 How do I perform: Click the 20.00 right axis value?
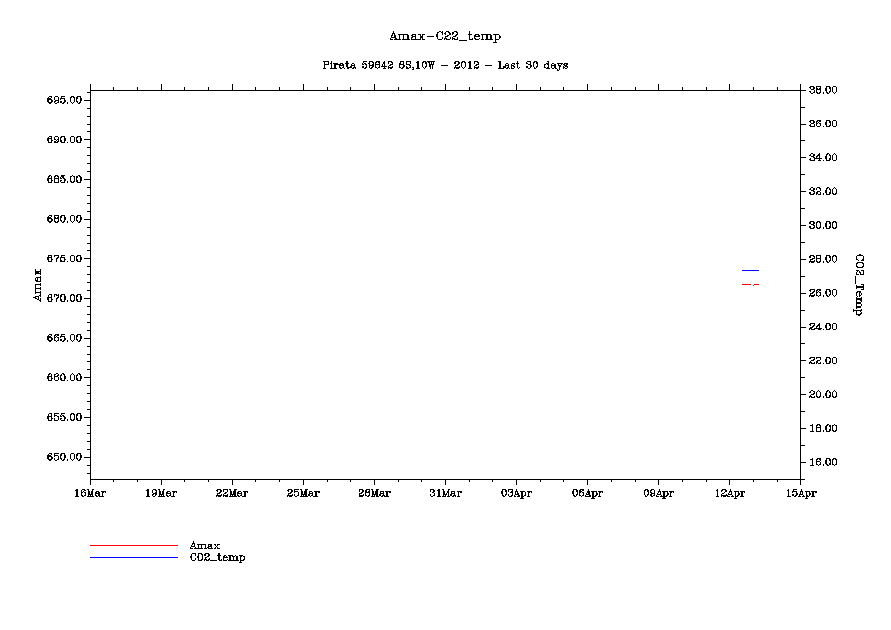tap(822, 394)
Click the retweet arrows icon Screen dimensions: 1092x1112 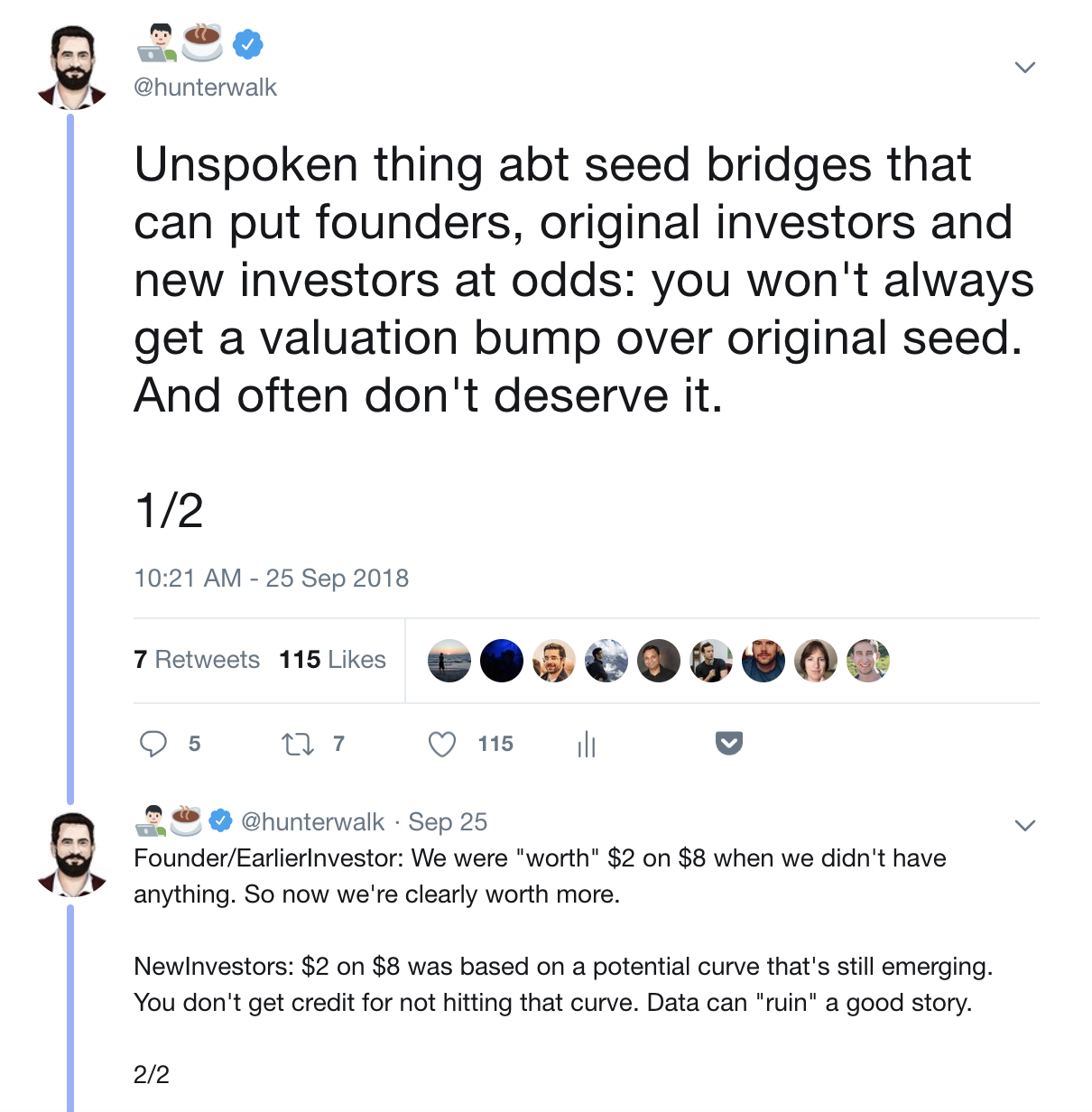(x=297, y=745)
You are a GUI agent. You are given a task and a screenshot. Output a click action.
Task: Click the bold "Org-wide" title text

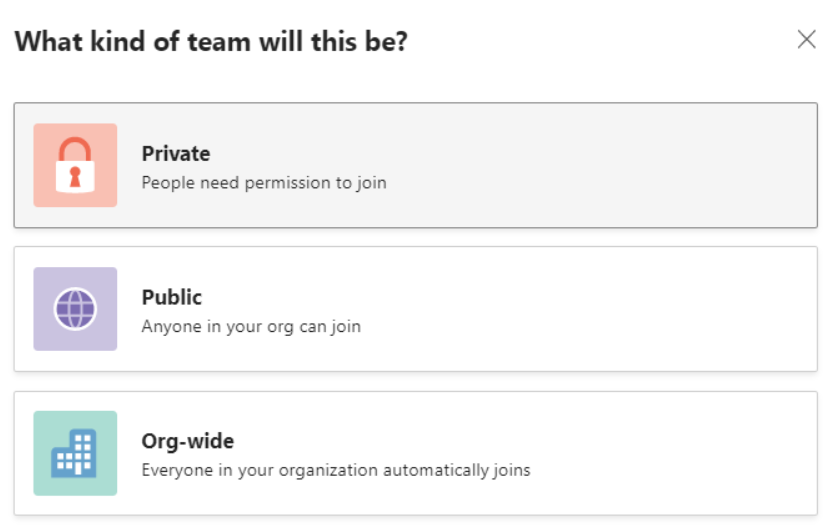[x=188, y=441]
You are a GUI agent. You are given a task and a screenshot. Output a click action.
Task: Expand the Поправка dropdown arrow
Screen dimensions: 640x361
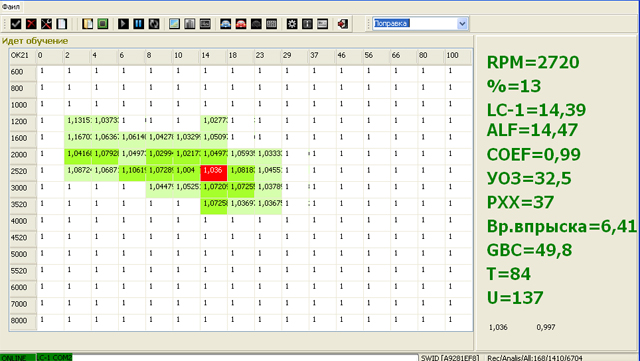coord(462,24)
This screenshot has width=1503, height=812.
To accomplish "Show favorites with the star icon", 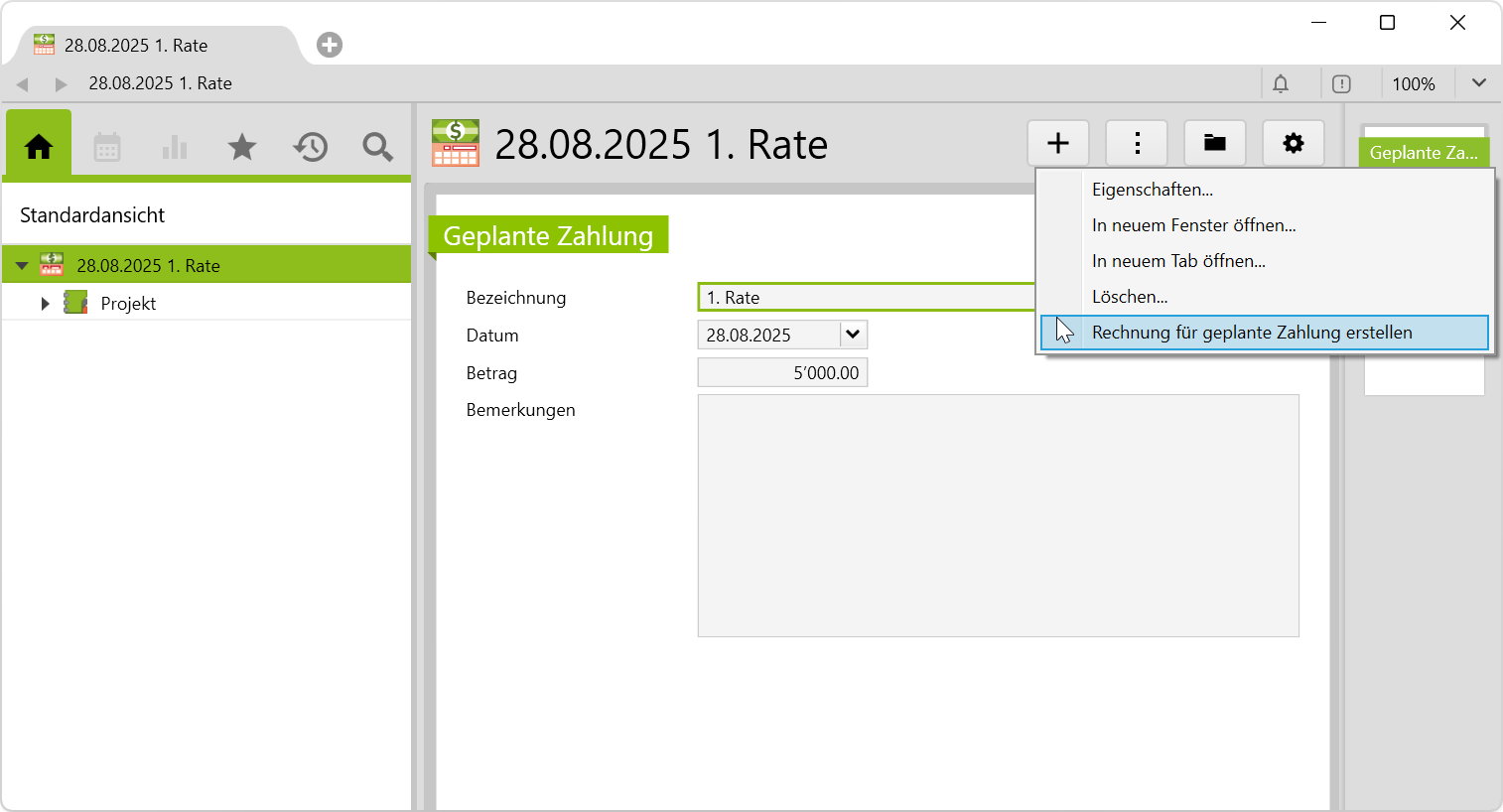I will (242, 147).
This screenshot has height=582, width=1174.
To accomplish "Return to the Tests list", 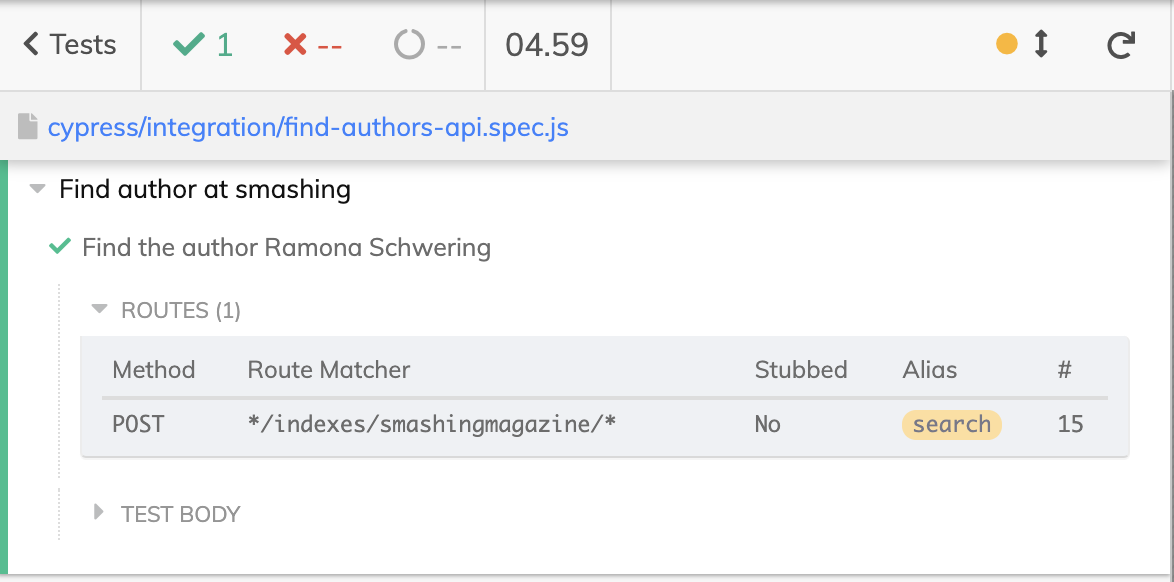I will tap(69, 44).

> _Task directions_
For every line above that includes the word "This", return the line.

> _Output below_
This screenshot has width=1503, height=812.
This screenshot has height=582, width=1174.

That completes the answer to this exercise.